*** Input material ***

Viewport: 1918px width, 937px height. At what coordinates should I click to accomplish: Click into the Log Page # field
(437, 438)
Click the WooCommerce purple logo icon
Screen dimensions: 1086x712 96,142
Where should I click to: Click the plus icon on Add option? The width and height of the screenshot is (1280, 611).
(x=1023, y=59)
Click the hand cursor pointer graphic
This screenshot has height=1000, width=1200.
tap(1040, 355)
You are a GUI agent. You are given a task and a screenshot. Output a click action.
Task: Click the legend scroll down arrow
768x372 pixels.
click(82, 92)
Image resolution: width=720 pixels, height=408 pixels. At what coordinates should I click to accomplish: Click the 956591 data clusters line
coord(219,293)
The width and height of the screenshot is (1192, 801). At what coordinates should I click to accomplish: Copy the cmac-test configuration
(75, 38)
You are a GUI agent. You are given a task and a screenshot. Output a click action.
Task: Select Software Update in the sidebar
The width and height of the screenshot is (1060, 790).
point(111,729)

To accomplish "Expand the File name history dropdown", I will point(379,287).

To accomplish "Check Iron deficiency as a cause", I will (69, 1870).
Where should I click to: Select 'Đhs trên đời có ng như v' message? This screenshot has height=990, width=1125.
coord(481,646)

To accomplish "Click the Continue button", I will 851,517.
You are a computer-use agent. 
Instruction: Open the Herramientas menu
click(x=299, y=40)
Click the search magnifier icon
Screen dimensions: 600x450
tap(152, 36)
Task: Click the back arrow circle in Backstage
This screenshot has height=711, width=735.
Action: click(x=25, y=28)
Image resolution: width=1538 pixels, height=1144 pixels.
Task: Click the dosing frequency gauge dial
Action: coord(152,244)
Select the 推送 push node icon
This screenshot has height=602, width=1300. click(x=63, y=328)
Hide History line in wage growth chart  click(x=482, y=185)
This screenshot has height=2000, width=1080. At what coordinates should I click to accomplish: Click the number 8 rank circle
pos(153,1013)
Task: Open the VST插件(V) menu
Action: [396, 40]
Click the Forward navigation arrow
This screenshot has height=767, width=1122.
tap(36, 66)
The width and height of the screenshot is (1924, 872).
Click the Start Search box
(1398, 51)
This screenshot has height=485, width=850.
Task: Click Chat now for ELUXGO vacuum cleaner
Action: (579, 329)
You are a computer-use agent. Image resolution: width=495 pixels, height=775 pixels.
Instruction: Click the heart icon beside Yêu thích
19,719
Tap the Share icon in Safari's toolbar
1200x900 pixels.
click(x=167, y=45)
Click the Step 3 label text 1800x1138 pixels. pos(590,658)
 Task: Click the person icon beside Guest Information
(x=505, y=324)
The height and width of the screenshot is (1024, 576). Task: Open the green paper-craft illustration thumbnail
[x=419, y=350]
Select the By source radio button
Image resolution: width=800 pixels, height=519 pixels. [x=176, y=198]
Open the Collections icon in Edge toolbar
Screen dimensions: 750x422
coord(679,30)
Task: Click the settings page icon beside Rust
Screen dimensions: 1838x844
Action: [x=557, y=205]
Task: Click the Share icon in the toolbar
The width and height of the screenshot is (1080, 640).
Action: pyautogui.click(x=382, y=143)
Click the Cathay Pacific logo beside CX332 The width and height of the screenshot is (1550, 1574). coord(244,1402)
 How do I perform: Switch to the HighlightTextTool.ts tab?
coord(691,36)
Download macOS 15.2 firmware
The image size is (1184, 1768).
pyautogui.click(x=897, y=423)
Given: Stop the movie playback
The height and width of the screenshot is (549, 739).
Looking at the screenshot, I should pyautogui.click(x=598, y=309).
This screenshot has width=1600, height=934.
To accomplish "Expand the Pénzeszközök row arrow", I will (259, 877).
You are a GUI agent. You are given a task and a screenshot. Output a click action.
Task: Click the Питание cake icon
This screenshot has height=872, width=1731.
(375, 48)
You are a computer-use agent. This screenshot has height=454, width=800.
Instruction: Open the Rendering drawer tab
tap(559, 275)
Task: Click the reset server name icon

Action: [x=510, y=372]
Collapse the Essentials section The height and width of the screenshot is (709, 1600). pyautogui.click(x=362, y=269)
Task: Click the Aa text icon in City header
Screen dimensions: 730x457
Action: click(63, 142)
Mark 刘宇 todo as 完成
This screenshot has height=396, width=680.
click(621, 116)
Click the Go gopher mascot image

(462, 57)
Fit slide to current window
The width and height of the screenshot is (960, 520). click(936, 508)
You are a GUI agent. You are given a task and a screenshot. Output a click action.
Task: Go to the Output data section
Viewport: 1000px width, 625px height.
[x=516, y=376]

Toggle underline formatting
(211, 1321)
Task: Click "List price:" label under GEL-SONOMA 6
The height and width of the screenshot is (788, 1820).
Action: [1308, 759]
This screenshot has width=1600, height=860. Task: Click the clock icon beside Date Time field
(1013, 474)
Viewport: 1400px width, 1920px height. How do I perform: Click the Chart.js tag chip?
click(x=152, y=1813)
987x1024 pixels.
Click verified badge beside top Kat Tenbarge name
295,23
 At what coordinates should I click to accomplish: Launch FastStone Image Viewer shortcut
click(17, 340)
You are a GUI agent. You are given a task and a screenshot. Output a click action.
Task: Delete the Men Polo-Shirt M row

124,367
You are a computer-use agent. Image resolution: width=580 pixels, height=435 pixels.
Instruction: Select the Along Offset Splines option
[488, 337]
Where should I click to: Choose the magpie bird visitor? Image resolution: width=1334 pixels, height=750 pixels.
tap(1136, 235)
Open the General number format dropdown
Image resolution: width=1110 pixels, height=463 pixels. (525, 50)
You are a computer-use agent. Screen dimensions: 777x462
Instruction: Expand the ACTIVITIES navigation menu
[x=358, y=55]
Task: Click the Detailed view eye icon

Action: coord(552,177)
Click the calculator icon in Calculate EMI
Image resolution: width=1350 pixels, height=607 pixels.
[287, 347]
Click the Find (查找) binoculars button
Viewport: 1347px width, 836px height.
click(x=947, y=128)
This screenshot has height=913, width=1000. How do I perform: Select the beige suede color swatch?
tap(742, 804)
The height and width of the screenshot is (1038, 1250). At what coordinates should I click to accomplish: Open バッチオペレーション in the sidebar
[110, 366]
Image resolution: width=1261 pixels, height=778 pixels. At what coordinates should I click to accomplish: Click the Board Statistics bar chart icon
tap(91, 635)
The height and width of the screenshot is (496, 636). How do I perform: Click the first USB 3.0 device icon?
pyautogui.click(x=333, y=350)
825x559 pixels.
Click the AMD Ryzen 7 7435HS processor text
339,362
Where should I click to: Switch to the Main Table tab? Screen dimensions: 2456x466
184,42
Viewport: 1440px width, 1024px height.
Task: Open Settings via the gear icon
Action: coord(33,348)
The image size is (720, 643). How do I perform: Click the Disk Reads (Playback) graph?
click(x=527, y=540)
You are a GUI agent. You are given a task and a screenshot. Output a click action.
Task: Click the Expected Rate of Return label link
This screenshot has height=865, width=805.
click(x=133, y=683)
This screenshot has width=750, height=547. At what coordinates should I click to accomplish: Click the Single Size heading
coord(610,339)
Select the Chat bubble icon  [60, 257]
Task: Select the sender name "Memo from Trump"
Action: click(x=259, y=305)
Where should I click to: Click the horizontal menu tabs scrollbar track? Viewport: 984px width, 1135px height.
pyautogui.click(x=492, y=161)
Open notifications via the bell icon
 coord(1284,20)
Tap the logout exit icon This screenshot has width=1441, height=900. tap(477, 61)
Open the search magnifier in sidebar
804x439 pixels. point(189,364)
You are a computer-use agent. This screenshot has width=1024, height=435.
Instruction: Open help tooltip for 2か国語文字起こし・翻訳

***

Problem requirements
How many lines in these records hold the string "Share"? Reply with the number alone.

Exercise response
2